==== Listing ====
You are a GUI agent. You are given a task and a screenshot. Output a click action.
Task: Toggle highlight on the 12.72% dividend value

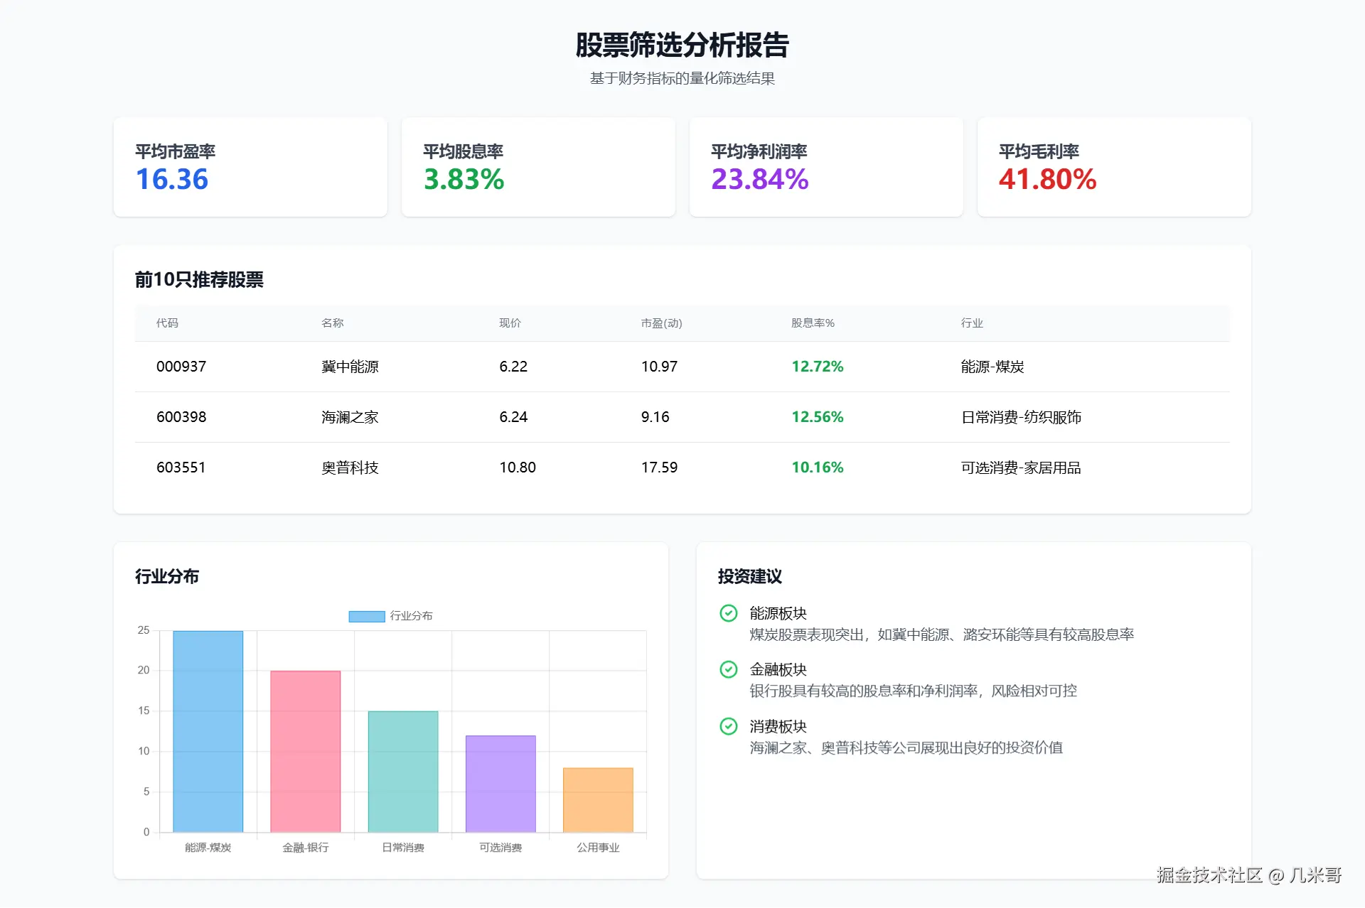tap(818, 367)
====
==== Listing ====
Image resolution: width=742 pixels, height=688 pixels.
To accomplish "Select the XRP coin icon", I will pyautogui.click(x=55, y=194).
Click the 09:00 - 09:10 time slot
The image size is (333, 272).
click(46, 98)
====
* [What is asked]
Can you rescale the data from the line containing "You are a GUI" through the line containing "tap(818, 367)", both ends included, by restating every line in that stretch with the requests unchanged and each coordinate in the answers multiplied by 1.65 and rounded to a whole number, halves rounded up? Please leave the pictures out of your reply.

* [Solution to this task]
You are a GUI agent. You are given a task and a screenshot. Output a click action.
Task: Toggle highlight on the 12.72% dividend value

tap(1350, 606)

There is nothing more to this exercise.